The other thing Cerise needs is a way to get files into and out of that directory, a protocol. In this case, we’re using the file system inside of the Docker container, so local is appropriate.

Next, we need to specify how to run jobs on the machine. This requires a protocol key again, this time specifying the protocol to use to connect to the machine when submitting jobs. We again use local here. Since there’s no scheduler (like Slurm or Torque, as you’d find on a typical compute cluster) inside of the Docker container, we don’t specify one. If no scheduler is specified, Cerise will start jobs directly on the machine, in this case inside of the Docker container.

Finally, we specify a refresh interval in seconds, which tells Cerise how often to check on the progress of running jobs. When you’re submitting long-running jobs to a cluster or HPC machine, something like half a minute or a minute is appropriate. That will keep Cerise from hammering the head node with requests, and for a long-running job it’s okay if it takes a bit longer for Cerise to realise that the job is done. For our testing purposes it’s nice to have a result quickly, and since we’re running locally we’re not bothering anyone by updating more often, so in the example the refresh interval is set to 0.1 second.

The Dockerfile

The easiest way to run Cerise is inside of a Docker container. Note that this does not mean that you need Docker support on the compute resource. Cerise runs locally inside the container, and connects to the resource to run workflows there. Docker containers are built using a Dockerfile, which describes the steps needed to install the needed software and set up the system.
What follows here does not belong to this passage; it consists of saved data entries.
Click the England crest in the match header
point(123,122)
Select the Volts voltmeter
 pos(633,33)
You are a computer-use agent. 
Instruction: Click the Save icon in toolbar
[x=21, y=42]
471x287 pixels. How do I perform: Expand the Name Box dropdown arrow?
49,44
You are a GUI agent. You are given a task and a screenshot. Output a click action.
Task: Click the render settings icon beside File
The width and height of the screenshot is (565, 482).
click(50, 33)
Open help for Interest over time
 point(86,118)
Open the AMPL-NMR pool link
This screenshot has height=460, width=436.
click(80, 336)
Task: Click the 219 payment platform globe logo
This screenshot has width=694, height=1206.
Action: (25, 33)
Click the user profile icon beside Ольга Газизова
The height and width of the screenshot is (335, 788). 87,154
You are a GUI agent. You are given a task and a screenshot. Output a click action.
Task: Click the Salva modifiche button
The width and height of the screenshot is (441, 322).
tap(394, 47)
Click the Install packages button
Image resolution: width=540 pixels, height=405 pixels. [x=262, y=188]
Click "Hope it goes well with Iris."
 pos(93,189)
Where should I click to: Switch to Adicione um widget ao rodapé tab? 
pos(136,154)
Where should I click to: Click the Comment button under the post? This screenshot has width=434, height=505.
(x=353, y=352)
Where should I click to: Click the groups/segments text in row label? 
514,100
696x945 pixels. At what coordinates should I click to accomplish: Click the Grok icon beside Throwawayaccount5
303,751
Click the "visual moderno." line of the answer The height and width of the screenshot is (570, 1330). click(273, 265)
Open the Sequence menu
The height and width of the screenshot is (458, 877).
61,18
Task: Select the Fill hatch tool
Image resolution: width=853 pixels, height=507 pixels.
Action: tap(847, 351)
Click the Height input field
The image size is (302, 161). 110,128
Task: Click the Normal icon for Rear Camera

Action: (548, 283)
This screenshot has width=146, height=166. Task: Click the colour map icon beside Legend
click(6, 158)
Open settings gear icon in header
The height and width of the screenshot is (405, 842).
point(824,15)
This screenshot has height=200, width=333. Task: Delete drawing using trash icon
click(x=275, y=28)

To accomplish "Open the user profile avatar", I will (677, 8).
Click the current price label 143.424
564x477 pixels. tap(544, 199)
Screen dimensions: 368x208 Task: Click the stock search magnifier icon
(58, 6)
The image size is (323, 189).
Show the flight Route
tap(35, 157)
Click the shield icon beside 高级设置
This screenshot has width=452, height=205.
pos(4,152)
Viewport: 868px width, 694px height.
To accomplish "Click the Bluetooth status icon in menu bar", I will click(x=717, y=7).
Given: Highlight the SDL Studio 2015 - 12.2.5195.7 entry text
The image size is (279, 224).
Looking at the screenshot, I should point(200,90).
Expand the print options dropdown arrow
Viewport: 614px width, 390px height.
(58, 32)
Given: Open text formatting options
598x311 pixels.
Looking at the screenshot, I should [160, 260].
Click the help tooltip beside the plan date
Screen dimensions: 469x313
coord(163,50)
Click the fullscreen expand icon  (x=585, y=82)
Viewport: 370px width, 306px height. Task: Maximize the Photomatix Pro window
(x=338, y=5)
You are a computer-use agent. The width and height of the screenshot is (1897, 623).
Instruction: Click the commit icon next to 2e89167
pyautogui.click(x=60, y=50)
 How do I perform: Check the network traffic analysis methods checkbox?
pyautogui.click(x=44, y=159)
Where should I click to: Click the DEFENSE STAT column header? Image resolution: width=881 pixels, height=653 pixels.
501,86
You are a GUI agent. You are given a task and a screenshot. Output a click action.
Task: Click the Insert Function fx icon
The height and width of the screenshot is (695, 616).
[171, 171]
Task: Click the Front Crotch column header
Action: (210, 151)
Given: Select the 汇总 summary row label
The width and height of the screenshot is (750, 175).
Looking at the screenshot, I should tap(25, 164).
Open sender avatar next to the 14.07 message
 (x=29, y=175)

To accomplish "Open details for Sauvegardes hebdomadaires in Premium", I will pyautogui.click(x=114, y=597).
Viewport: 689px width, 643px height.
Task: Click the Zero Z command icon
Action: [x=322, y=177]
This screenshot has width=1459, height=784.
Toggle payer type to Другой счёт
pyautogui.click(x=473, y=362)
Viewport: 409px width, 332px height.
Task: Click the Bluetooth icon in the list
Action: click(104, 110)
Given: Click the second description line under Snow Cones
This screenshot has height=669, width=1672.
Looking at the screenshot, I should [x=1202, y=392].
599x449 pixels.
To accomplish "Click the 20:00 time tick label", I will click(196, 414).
Cerise comes with its own Docker image, which is available on Dockerhub, and all that’s really needed to specialise it is to copy your API into it. So all our Dockerfile needs to do is to start with the Cerise image, and copy the api/ dir inside:

FROM cerise

COPY api /home/cerise/api

To build the test image, make sure you are inside the specialisation directory, then type:

docker build -t cerise-example .

This will build a new Docker image with your API inside it and name it cerise-example.

It’s possible to test the image by starting it manually and making HTTP requests to it using curl, but it’s much easier to use Python and Cerise Client. We’ll make a virtualenv and install Cerise Client in it first:

virtualenv -p python3 ./env
. ./env/bin/activate
pip install cerise_client

Next, you can start Python 3 interactively, or make a simple Python script that starts a Cerise service and runs a job:

docs/examples/specialisation/test_script.py
#!/usr/bin/env python3

import cerise_client.service as cs
import time


srv = cs.require_managed_service('cerise-example-test', 29593, 'cerise-example')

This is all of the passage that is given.